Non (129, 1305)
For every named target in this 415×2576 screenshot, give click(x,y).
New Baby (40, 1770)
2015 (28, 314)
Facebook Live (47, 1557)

━━━

# What to do
Repeat every record, exactly as written.

# Exercise solution
Non (129, 1305)
For every named target in this 415×2576 screenshot, give click(x,y).
New Baby (40, 1770)
2015 (28, 314)
Facebook Live (47, 1557)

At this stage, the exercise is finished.